The Relation between Neonatal Thyroxine Levels and Neurodevelopmental Outcome at Age 5 and 9 Years in a National Cohort of Very Preterm and/or Very Low Birth Weight Infants

Abstract
Transient neonatal hypothyroxinemia is very common in preterm infants. The literature on the effect of this hypothyroxinemia is, however, controversial, and large or long-term follow-up studies are not available. In a nationwide prospective follow-up study on very preterm and (or) very low birth weight infants (n = 717), we studied the relationship between thyroxine levels in the 1st wk of life and neurodevelopmental outcome at 5 y of age and school performance at 9 y of age. Thyroxine concentrations from filter paper eluates were determined in 717 infants: 32% had levels of more than 3 SD below the mean (<60 nmol/L).
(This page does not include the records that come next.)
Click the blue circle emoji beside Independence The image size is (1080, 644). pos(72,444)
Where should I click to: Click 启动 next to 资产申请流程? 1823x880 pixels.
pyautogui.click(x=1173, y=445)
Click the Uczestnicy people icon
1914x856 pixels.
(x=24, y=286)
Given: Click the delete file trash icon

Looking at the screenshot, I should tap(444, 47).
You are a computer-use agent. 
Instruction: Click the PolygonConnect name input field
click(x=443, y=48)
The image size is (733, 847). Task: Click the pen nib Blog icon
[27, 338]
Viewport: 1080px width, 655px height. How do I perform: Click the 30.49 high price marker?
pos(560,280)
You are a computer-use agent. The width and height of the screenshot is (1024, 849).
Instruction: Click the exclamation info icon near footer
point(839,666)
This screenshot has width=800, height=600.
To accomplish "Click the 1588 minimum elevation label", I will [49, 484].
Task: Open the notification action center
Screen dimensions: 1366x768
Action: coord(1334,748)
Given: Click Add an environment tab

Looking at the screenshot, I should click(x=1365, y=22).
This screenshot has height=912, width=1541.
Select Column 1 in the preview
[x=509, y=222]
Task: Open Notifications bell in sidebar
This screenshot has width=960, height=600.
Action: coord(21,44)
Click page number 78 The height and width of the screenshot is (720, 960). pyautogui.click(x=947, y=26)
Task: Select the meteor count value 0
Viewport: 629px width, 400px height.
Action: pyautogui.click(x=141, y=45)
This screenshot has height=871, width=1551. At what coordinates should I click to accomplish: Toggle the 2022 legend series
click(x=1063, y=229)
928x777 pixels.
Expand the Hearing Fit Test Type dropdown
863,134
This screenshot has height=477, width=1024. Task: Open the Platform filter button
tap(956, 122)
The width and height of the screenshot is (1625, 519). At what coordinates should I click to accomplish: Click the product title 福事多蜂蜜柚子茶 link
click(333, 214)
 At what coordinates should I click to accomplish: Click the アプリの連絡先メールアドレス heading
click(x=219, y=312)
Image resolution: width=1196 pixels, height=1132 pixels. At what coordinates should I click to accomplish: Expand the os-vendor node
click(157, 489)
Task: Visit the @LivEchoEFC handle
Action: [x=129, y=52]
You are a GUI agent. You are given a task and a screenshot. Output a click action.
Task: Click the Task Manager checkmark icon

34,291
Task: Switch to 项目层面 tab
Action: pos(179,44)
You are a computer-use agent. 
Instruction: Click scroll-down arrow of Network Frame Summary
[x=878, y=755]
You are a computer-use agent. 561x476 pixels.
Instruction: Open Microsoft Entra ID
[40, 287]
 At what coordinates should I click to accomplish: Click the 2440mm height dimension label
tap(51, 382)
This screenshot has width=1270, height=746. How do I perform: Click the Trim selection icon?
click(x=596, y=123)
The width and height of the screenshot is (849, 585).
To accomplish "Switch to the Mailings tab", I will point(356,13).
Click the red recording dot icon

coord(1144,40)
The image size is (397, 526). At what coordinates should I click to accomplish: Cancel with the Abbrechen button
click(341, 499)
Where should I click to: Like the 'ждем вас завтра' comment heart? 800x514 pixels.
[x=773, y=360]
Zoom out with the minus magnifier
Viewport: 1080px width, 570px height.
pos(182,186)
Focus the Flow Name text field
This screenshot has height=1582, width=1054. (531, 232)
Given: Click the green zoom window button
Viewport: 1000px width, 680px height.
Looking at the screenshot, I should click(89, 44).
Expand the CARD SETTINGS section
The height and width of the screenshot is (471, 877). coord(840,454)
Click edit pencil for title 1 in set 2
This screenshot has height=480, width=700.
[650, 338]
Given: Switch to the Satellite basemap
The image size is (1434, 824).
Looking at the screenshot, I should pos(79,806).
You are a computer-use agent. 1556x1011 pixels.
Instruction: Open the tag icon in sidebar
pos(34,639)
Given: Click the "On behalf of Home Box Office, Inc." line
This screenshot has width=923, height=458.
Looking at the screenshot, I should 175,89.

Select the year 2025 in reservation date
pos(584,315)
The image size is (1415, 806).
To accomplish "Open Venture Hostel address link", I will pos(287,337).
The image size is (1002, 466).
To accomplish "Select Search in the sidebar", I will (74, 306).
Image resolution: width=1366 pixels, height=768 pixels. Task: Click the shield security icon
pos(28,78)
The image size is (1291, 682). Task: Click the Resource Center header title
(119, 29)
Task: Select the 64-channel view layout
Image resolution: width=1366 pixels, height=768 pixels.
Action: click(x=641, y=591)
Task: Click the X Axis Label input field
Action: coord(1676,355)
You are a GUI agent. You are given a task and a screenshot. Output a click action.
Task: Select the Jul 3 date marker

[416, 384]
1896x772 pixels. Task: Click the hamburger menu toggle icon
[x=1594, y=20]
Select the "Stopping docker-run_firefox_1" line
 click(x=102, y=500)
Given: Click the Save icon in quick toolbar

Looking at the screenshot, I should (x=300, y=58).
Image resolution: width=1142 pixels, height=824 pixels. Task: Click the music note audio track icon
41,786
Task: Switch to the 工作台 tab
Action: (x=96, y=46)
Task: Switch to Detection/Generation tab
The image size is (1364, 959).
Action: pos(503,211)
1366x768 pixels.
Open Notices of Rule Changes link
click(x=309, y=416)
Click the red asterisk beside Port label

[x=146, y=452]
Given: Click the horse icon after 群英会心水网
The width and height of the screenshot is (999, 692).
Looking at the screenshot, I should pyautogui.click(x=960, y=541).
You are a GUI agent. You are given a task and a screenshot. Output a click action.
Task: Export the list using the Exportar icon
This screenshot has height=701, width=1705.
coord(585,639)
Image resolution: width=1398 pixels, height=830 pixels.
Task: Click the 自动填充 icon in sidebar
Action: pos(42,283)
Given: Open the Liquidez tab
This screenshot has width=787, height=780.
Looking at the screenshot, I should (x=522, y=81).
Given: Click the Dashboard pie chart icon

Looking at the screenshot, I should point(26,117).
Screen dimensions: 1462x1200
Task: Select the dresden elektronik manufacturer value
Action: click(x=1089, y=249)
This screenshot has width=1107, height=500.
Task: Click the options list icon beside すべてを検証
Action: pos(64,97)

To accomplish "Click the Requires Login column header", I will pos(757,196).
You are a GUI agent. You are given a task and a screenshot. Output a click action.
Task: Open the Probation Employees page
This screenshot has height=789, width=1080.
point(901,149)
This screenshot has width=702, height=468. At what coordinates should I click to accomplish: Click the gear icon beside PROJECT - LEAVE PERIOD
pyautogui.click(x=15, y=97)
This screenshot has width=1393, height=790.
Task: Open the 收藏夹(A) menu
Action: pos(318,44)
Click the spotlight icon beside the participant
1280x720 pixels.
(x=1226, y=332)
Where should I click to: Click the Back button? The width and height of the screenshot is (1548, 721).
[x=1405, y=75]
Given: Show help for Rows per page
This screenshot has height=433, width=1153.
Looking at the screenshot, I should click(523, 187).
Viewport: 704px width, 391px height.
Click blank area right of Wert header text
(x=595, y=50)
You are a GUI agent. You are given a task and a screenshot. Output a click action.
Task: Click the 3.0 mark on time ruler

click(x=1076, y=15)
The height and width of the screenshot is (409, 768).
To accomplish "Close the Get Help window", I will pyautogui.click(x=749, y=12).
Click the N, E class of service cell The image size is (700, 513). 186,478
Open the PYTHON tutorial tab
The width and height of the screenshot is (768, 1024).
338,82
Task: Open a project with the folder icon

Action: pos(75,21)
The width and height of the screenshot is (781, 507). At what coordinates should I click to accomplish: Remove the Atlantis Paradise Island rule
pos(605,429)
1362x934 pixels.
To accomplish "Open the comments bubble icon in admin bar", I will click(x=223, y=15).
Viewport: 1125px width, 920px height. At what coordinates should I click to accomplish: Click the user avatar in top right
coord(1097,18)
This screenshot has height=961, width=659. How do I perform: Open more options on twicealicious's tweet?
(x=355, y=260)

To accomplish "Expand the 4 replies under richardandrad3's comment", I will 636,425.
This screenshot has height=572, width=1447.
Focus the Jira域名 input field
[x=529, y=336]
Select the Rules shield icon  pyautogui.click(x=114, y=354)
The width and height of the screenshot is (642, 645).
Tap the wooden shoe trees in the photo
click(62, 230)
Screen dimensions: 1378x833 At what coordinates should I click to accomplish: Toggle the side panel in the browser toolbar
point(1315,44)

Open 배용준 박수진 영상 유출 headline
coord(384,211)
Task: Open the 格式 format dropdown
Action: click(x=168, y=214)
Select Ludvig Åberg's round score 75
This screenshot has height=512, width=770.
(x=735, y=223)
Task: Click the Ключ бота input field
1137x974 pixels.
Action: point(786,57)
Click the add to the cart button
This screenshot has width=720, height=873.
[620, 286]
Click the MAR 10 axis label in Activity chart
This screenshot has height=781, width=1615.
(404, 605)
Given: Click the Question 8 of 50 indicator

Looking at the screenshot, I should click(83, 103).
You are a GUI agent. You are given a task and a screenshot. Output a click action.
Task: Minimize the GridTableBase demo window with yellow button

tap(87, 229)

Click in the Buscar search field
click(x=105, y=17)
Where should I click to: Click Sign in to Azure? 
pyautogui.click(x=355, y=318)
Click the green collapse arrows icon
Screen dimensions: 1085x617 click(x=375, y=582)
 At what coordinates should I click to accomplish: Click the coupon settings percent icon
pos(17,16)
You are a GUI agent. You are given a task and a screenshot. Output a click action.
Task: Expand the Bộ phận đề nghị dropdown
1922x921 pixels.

The percentage of infants with such low levels increased with decreasing gestational age. At the age of 5 y, 96% of survivors(n = 640) were available for extensive neurodevelopmental examination: 85 (13.3%) had a disability and 92 (14.3%) a handicap. At the age of 9 y, 83% of survivors (n = 552) answered a questionnaire on school performance: 300 (54.3%) were in mainstream education in a grade appropriate for age, 151 (27%) were in mainstream education with grade retention, and 101 (18.3%) were in special education. Both neurologic dysfunction at age 5 y and school failure at age 9 y were significantly related to lower neonatal thyroxine levels even after adjustment for other perinatal factors (odds ratio, 1.3). Whether this relationship is causal should be investigated. If a causal relationship exists, substitution therapy may at least partially prevent neurologic dysfunction and learning disabilities, both common sequelae of very preterm birth.